Da ormai due anni le mie attività in presenza, che ritengo essenziali, sono notevolmente diminuite, sospese e a volte portate avanti dietro uno schermo di un pc. Raramente sono potuto andare in presenza nelle scuole e questo devo dire mi è pesato moltissimo. Il contatto umano è fondamentale. Utilizzare i nuovi mezzi di comunicazione è sicuramente utile ma non arriva al cuore, anche se ci consente di raggiungere tanta gente. Come ci hanno insegnato le tante vittime di mafia, il silenzio uccide, il silenzio è un comportamento mafioso. Le nostre vite perdono di senso quando taciamo di fronte a fatti davvero importanti. Giovanni Falcone, ad esempio, sosteneva - a ragione - che i pentiti non sono solo dei deboli che tradiscono ma persone forti che sempre più si sentono estranee alla cultura del silenzio e dell'omertà.


C’è un messaggio finale che vorrebbe lanciare proprio sul tema del silenzio?

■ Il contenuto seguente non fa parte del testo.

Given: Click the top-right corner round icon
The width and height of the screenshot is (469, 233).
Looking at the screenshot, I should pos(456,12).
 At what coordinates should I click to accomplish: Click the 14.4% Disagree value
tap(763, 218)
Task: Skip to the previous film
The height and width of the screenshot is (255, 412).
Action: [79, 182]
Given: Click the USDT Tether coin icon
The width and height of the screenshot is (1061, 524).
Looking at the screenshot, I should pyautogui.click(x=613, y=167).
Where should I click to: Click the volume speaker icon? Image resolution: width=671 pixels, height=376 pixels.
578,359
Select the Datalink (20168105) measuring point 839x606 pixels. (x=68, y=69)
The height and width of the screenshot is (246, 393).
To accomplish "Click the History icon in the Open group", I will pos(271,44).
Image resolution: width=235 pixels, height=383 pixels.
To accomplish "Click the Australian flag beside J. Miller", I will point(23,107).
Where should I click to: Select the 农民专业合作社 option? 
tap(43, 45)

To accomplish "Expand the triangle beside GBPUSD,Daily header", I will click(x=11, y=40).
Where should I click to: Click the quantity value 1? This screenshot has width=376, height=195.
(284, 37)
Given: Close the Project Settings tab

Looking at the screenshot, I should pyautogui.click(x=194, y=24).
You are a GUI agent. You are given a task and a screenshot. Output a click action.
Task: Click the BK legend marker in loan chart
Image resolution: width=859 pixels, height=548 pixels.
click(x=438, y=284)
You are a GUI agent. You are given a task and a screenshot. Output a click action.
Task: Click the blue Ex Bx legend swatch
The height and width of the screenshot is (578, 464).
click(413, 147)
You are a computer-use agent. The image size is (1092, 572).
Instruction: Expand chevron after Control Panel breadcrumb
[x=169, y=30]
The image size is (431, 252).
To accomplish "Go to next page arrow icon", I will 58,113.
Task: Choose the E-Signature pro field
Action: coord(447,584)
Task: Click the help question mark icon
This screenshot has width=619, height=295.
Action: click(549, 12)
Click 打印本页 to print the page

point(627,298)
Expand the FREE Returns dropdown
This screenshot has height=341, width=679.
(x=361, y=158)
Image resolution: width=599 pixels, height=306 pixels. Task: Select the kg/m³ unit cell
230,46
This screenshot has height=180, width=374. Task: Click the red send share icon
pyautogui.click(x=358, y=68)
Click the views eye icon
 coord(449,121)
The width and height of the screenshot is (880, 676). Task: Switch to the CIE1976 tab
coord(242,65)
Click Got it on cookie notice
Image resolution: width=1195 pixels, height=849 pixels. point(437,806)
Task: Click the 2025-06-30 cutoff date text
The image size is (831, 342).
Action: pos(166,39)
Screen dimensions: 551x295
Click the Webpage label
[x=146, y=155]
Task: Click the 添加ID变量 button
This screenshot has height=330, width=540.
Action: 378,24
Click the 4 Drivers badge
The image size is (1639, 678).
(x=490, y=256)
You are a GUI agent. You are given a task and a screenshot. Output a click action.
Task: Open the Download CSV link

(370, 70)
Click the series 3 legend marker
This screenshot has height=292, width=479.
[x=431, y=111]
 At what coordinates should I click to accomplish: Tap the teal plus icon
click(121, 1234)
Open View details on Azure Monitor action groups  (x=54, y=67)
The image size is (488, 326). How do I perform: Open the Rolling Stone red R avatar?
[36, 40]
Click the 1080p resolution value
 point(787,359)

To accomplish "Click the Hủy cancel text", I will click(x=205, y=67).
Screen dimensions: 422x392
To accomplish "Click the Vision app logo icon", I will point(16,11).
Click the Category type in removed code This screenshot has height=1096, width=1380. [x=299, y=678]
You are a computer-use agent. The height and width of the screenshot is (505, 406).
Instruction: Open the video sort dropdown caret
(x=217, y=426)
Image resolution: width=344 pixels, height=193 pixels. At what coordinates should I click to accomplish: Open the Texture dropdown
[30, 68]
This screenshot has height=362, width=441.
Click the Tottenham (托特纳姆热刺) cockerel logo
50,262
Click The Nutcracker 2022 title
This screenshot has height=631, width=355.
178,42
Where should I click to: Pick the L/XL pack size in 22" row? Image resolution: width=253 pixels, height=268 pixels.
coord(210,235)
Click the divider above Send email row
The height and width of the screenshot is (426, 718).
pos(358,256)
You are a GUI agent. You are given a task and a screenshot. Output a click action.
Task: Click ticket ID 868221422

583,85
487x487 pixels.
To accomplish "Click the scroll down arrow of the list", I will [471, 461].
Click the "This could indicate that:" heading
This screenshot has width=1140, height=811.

Certamente. Lo prendo dalla lettera di don Giuseppe Diana “Per amore del mio popolo non tacerò”. “Non c’è bisogno di essere eroi, basterebbe ritrovare il coraggio di avere paura, il coraggio di fare delle scelte, di denunciare” . È un messaggio ancora attuale che mi sento di suggerire alla nostra gioventù.